The album's second single, "Lo Que Pasó, Pasó", peaked at number two on Hot Latin Songs and number six on the US Bubbling Under Hot 100 Singles list, where it charted for 18 weeks without entering the Hot 100. It also became Daddy Yankee's first number one on the US Tropical Airplay chart on March 12, 2005. Internationally, "Lo Que Pasó, Pasó" peaked at number 35 in Switzerland. The third single, "No Me Dejes Solo", peaked at number 32 on Hot Latin Songs and at number eight on Tropical Airplay. The fourth and final single from Barrio Fino, "Like You", peaked at number 78 on the Billboard Hot 100. "Tu Príncipe" peaked at number 35 on the US Hot Latin Songs chart on the issue dated April 8, 2006. Daddy Yankee stated in October 2014 that "Tu Príncipe" was not released as a single nor a promotional song, and that it charted "on its own, because of the fans."

==Critical reception==

Jason Birchmeier of AllMusic gave the album a 5 out of 5 score, praising its first half as "remarkably solid" but commenting that its final quarter "begins to grow tiresome" because of the record's length. He states that Daddy Yankee "deserves a lot of credit for the success of Barrio Fino, for his charisma, energy level, and command of the proceedings are well evident and often infectious." Birchmeier selected "Gasolina" and "Lo Que Pasó, Pasó" as the album's highlights, with minor highlights including "Dale Caliente," "No Me Dejes Solo," "Tu Príncipe," and "¿Qué Vas a Hacer?". He ended the review by saying that Barrio Fino is "a milestone reggaetón release for its time" alongside Don Omar's The Last Don.

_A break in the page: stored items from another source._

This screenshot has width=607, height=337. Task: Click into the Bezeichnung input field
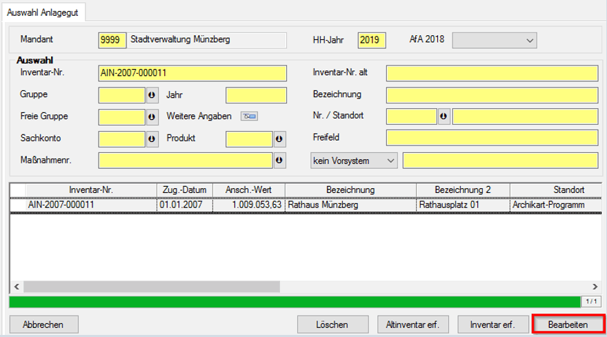(x=492, y=95)
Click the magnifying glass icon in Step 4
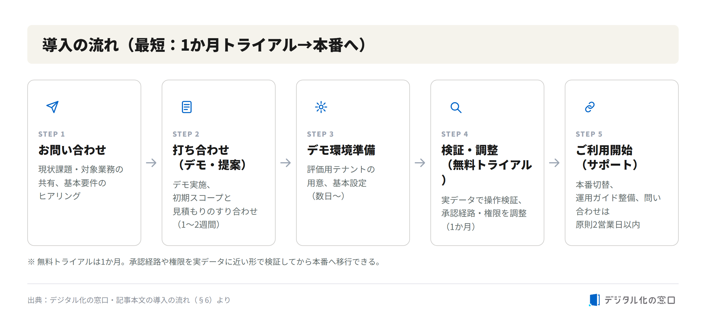This screenshot has height=333, width=706. coord(456,107)
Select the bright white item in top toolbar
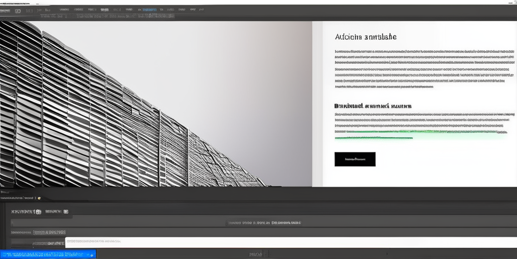This screenshot has width=517, height=259. [105, 10]
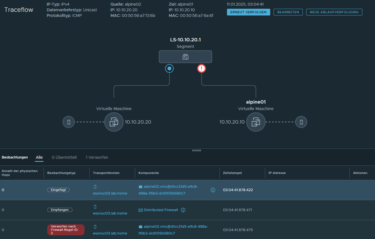375x239 pixels.
Task: Start NEUE ABLAUFVERFOLGUNG
Action: point(334,12)
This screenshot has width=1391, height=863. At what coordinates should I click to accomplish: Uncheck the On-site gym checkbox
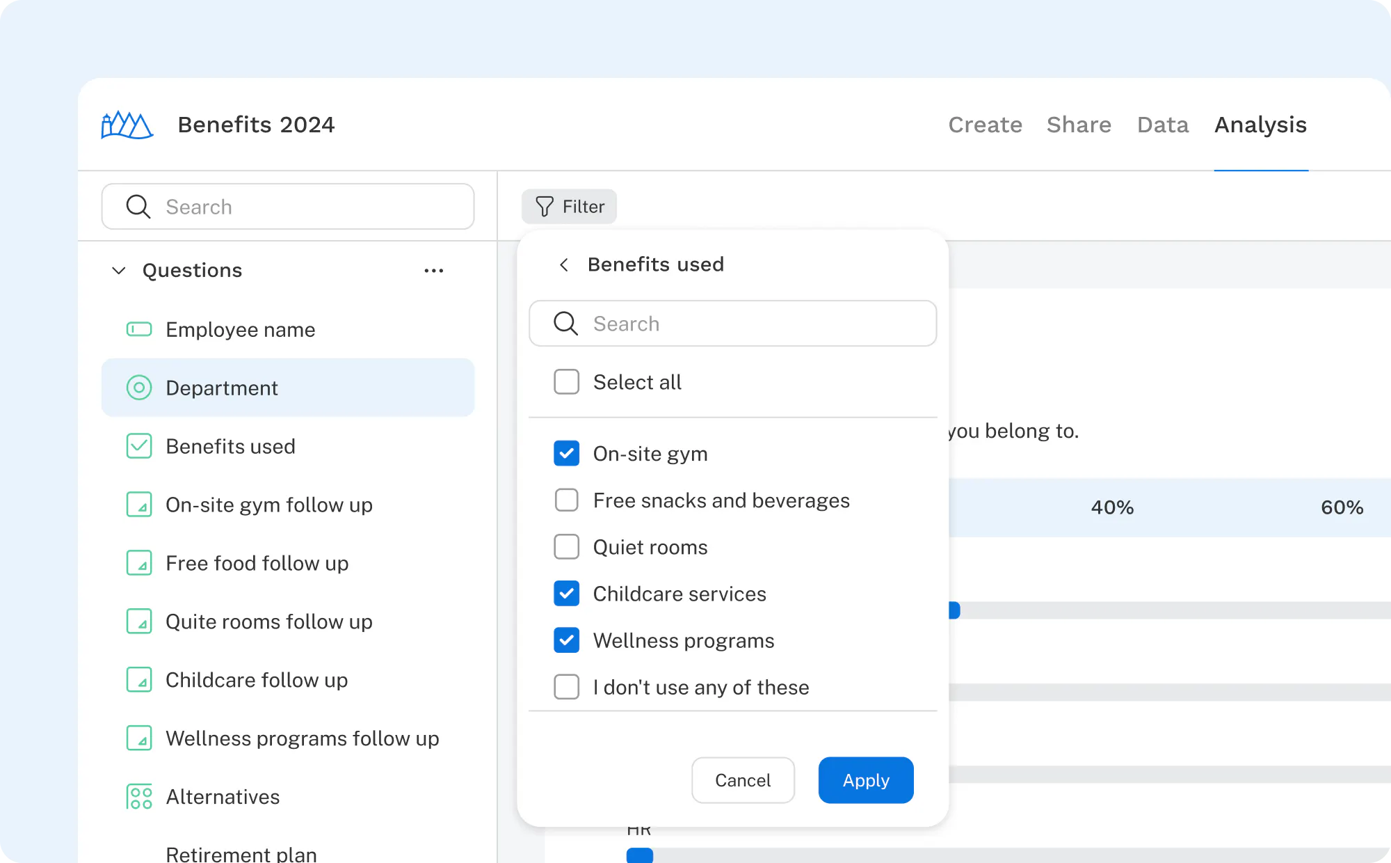pos(567,453)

Rolling Stone magazine's Christian Hoard gave it a 3.5 out of 5, stating that Barrio Fino is "the blingiest and most modern disc in current reggaeton" and highlighted the track "Gasolina" for its "slinky hook." The album was later ranked by the magazine as the 44th best record of 2005. On the 2005 year-end ranking of Rolling Stone Argentina, the album was ranked as the 47th best record of 2005, with the comment that "Daddy Yankee exploits a boricua version of 50 Cent's style." The magazine praised the album for its "elegant and fabulous rhythms" and ended the review by adding that "Barrio Fino is an agitated excursion to reggaeton's most rough pleasures."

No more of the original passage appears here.